Atherosclerotic
coronary heart disease is the leading cause of morbidity and mortality in industrialized countries, and endothelial dysfunction is considered a precursor phenomenon. The
nitric oxide produced by the endothelium under the action of
endothelial nitric oxide synthase has important antiatherogenic functions. Its reduced bioavailabilty is the beginning of the atherosclerotic process. The addition of two methyl radicals to
arginine, through the action of
methyltransferase nuclear proteins, produces
asymmetric dimethylarginine, which competes with
L-arginine and promotes a reduction in
nitric oxide formation in the vascular wall. The
asymmetric dimethylarginine, which is itself considered a mediator of the vascular effects of the several risk factors for
atherosclerosis, can be eliminated by renal excretion or by the enzymatic action of the
dimethylarginine dimethylaminohydrolases.
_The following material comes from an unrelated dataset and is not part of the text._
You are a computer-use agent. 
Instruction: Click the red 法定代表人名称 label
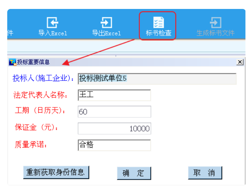(x=40, y=95)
Several basic science and clinical research studies suggest that the increase in
asymmetric dimethylarginine occurs in the context of
chronic renal insufficiency,
dyslipidemia,
high blood pressure,
diabetes mellitus, and hyperhomocysteinemy, as well as with other conditions. Therapeutic measures to combat
atherosclerosis may reverse these
asymmetric dimethylarginine effects or at least reduce the concentration of this chemical in the blood. Such an effect can be achieved with competitor molecules or by increasing the expression or activity of its degradation
enzyme. Studies are in development to establish the true role of
asymmetric dimethylarginine as a marker and mediator of
atherosclerosis, with possible therapeutic applications. The main aspects of the formation and degradation of
asymmetric dimethylarginine and its implication in the atherogenic process will be addressed in this article.